彼は汗っかきで、いつも一生懸命私の前に立とうとしてくれる。そんなところに惹かれて私は彼を想うようになり、いつしか結婚していた。その頃、私は彼に自分自身の異常性を隠していた。
◇
超未熟児で生まれた私も大人になって、何とか身長も一四〇センチを上回ったころ、このガラクタの身体は薬なしでは眠れなくなっていた。
剥き出しの電球にコバエがぱしぱしと何度も当たる。服やゴミ袋の散乱したリビングで、ガタガタ震える母親を何度も殴って、無理やり薬を奪いワンシートを全て口に含み、がりがりとそれを奥歯で噛み潰す。父親は私が生まれて直ぐに行方をくらませた。
鼻血を垂らしながら泣き噦る母親に同情などしない。ほんの数年前まで、そこで鼻血を出して泣いていたのは私の方であったのだから。ざまあみろ。小さな身体ではあるが、年老いた母親よりは幾分か腕力もある。こんな荒んだ生活を外に隠したまま、私は彼と付き合っていた。
私は彼に自分の異常なところを少しずつ知って欲しくてSOSを何度も出したが、彼にそういう関心は無いらしく、口では色々言うものの、何もしてはくれなかった。彼が私の異常に気づかないまま、時計の針はチクタクと軽快に進み、季節は刻一刻と移り変わる。その時の流れに身を任せ、私たち二人は結婚し、それはそれは可愛らしい子供が生まれる。それがいけなかった。私は虐待されて育ったのだ。日がまた登り繰り返すように、こういった事象は連鎖する。この子を傷付けたくなる衝動が日に日に膨れていく。母親の遺伝子と母親から植え付けられた業を呪った。
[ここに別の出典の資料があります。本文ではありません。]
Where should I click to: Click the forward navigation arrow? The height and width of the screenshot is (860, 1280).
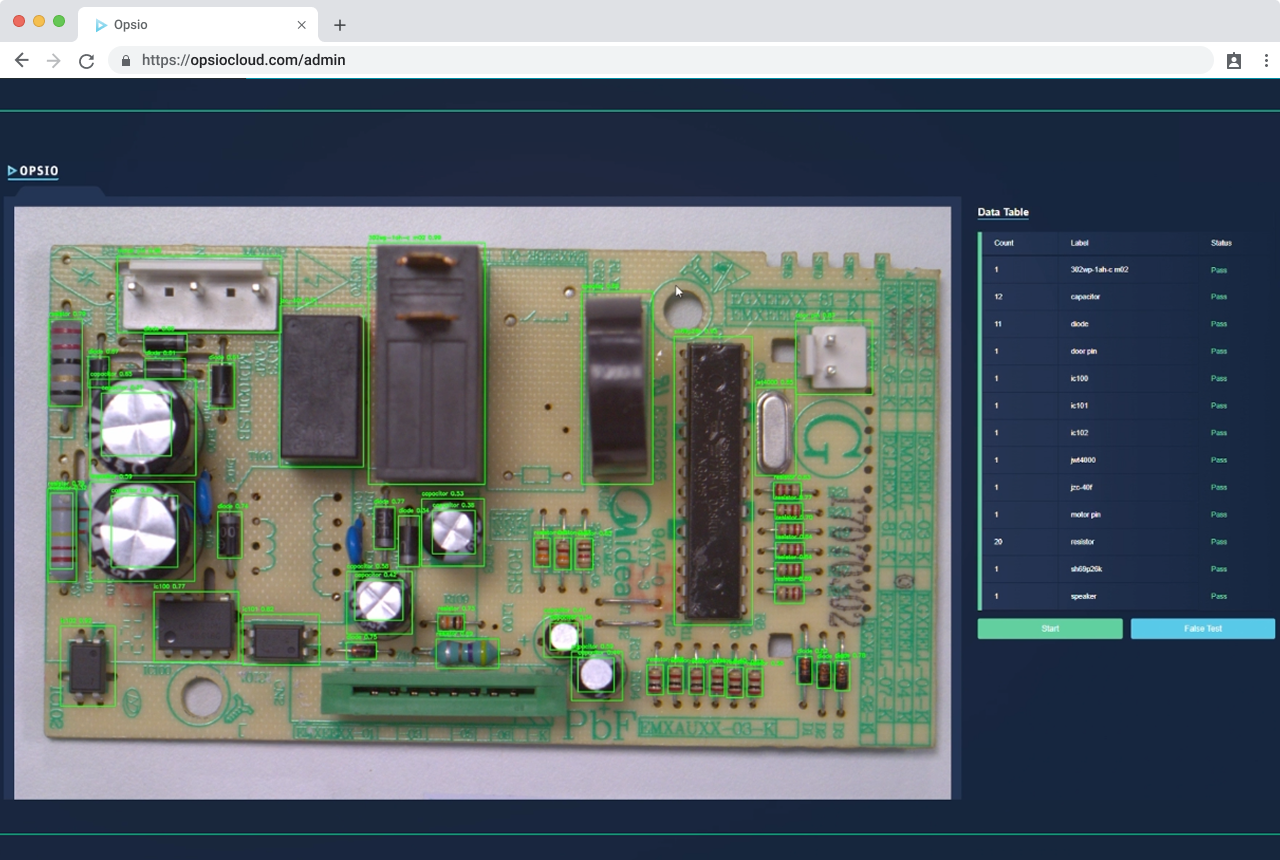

あるとても穏やかな日のこと、まだ首も座らぬ我が子を傷付けたくなくて、私は代わりにばっさり自分の手首を切った。その後、薬をたくさん飲んで二度と目覚めぬよう深い眠りについた。結局は救急搬送され、彼が警察に事情聴取されるだけであった。
流石の彼も、事の重大さに気づいたのか、慌てて私を心療内科に通わせた。初見で大病院への紹介状が医師から手渡される。
◇
鳥が宙を舞い、木々は汚い二酸化炭素を吸っては咳き込んで、代わりに生命の息吹を吐き出している。生の営みとは生きる為に起こす行動であり、自己防衛とも言えるであろう。それと同じなのだと言わんばかりに夫である彼は、私の手を強く強く握り、とても穏やかな顔で私に「離婚しよう」と、そう告げた。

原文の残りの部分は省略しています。